*** Extract

0

I have to get the most common ip from an logfile, I have a working method but I need some help with optimizing it/ I have to replace som passages with streams. Can you guys help me please ?

  private static String mostCommonIp(String fileName) throws IOException
{
    Map<String, Long> ipAppearanceCount = new HashMap<>();
    String commonMostIp ="";
    List<String> lines = Files.lines(Paths.get(fileName))
            .collect(Collectors.toList());

    List<String> ipAddresses = lines
            .stream()
            .map(line -> line.replaceAll("[ ]+", " ").split(" ")[2])
            .collect(Collectors.toList());

    for (int i = 0; i < ipAddresses.size(); i++) {
        if (!ipAppearanceCount.containsKey(ipAddresses.get(i))){
            ipAppearanceCount.put(ipAddresses.get(i), (long) 1);
        }else{
            ipAppearanceCount.put(ipAddresses.get(i),
ipAppearanceCount.get(ipAddresses.get(i))+1);
        }
    }

    Comparator<? super Entry<String, Long>> maxValueComparator =  
Comparator.comparing(Entry::getValue);

    Optional<Entry<String, Long>> maxValue = ipAppearanceCount.entrySet()

******
*** Supplied material

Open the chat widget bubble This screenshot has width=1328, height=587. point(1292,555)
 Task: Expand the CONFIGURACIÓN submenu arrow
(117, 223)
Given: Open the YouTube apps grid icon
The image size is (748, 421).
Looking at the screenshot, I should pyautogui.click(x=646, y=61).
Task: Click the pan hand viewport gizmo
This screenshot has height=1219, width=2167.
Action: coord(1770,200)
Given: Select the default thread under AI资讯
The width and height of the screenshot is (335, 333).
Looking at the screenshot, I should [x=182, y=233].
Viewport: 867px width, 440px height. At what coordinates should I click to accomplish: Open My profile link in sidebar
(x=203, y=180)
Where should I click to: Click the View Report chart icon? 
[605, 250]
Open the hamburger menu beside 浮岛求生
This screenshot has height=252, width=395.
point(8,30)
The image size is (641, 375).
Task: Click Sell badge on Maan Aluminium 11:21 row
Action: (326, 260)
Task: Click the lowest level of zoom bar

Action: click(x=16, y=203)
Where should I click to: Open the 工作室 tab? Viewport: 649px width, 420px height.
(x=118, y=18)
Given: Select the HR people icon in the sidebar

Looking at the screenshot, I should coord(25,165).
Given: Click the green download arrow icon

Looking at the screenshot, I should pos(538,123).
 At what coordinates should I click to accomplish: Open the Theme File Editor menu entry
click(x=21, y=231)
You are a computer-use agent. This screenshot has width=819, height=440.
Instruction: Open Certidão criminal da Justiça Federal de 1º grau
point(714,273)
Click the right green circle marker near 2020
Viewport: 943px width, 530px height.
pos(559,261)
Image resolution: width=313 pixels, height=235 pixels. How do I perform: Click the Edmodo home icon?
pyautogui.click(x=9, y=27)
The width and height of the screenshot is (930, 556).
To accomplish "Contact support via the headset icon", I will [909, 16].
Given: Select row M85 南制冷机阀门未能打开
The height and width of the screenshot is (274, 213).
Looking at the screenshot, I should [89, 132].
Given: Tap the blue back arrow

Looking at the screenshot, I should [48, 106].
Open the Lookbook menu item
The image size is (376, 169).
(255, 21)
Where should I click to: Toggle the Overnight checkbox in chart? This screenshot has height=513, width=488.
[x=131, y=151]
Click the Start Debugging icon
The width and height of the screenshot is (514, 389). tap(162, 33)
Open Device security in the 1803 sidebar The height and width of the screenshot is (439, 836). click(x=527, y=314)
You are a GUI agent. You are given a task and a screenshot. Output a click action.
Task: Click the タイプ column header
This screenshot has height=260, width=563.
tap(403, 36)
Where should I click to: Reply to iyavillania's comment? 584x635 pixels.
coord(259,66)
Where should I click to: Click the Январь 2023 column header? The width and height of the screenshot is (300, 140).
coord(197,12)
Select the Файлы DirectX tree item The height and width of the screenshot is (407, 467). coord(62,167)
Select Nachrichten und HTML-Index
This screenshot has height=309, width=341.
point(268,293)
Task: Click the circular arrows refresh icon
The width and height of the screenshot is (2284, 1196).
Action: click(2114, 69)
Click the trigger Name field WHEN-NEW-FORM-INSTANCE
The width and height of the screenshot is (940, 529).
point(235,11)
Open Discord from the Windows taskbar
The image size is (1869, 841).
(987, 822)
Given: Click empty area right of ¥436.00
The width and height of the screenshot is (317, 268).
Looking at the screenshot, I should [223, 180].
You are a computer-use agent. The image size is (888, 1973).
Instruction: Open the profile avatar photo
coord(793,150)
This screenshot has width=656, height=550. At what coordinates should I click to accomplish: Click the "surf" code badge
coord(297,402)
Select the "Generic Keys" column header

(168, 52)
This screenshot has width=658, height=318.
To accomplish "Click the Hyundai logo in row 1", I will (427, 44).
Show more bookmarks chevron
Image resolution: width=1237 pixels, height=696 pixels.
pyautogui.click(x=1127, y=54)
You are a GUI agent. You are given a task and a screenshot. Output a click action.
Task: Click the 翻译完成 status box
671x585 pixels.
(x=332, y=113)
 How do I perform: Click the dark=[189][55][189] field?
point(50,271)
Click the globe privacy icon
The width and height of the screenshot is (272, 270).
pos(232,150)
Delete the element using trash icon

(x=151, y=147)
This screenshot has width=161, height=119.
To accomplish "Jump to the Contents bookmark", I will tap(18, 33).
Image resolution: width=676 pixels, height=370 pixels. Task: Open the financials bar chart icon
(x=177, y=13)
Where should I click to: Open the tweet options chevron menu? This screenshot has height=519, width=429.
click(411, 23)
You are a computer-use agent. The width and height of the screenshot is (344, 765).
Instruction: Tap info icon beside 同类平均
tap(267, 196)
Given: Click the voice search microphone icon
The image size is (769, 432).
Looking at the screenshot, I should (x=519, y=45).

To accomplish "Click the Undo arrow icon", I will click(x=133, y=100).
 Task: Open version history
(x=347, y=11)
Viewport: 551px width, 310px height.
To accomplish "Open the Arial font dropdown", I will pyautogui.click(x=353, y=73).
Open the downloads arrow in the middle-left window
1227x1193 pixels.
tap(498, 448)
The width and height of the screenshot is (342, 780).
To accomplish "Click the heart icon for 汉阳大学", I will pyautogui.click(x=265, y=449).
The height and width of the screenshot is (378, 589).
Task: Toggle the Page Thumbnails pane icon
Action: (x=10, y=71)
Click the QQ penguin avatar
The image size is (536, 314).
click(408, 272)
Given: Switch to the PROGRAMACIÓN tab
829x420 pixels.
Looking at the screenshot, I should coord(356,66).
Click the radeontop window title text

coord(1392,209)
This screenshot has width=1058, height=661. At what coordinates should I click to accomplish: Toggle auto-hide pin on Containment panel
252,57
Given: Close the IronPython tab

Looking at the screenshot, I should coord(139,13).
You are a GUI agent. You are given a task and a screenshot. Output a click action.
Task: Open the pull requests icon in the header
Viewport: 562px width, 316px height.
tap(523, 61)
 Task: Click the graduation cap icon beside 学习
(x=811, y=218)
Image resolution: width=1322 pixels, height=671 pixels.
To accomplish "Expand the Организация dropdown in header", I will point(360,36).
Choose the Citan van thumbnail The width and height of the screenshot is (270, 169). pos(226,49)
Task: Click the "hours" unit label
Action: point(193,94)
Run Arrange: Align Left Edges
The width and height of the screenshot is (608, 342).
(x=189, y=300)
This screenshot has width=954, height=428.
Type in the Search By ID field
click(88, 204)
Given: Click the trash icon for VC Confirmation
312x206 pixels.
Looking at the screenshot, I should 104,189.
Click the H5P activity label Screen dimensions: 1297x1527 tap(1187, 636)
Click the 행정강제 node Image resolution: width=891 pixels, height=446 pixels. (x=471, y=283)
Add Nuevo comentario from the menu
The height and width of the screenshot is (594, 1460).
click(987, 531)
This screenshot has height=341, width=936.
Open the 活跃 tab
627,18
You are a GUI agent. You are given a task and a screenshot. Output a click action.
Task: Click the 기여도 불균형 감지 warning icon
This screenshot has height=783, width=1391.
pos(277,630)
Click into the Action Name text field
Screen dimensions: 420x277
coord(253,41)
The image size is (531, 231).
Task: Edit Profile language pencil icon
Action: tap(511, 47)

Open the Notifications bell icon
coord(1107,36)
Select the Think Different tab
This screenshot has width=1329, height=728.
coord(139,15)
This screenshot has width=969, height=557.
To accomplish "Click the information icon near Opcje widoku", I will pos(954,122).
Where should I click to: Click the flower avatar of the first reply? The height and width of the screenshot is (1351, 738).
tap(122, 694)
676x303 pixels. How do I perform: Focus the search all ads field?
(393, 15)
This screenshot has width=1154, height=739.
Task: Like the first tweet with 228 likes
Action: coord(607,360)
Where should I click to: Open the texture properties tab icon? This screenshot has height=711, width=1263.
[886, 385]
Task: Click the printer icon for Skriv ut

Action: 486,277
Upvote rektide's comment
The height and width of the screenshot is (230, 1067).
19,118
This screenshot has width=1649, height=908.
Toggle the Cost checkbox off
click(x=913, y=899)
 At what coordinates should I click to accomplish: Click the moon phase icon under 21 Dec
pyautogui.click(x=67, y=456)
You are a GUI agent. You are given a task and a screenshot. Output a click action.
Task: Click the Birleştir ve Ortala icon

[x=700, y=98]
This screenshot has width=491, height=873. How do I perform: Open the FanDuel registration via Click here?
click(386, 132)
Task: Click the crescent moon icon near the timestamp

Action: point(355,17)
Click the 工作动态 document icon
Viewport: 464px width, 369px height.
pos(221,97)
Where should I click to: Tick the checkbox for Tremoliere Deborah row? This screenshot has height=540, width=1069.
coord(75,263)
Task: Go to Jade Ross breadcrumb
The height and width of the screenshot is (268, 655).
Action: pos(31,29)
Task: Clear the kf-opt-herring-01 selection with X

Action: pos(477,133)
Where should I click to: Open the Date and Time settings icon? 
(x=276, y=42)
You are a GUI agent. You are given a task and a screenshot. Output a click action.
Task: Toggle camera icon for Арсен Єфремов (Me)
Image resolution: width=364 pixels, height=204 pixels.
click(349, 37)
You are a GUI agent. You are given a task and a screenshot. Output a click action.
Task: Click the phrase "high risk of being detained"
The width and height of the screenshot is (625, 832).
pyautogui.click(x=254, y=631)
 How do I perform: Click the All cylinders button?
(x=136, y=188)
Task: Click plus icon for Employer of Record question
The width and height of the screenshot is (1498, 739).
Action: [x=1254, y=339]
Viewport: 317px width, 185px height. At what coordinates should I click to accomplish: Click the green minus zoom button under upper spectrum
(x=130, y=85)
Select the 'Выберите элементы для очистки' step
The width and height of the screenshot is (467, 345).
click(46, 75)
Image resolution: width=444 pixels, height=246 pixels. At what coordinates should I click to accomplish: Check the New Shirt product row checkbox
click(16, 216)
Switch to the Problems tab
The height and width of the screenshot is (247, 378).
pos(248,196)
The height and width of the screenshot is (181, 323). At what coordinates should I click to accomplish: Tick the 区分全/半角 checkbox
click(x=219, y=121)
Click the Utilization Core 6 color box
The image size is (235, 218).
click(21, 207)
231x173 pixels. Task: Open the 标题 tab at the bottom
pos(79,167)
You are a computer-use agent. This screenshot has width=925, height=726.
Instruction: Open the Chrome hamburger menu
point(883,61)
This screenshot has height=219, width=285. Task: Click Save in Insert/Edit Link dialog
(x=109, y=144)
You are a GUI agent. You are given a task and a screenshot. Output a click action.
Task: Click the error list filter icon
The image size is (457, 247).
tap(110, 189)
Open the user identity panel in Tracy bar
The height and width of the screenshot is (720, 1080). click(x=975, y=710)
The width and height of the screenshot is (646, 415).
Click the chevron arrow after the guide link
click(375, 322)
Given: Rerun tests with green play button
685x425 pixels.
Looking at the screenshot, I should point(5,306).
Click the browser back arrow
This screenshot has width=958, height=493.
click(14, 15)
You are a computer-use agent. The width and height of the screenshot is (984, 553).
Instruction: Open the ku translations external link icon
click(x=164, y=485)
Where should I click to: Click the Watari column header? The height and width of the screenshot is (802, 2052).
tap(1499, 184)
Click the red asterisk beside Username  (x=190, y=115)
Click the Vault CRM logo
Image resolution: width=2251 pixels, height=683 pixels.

******

**Stated goal A**
Copy the part of the log-file question that begins at the words "I have to get" and stops after "me please ?".
**Stated goal B**
Show each line of the records that contains the word "under".

**Full answer A**
I have to get the most common ip from an logfile, I have a working method but I need some help with optimizing it/ I have to replace som passages with streams. Can you guys help me please ?

**Full answer B**
Given: Select the default thread under AI资讯
 At what coordinates should I click to accomplish: Click the moon phase icon under 21 Dec
Viewport: 317px width, 185px height. At what coordinates should I click to accomplish: Click the green minus zoom button under upper spectrum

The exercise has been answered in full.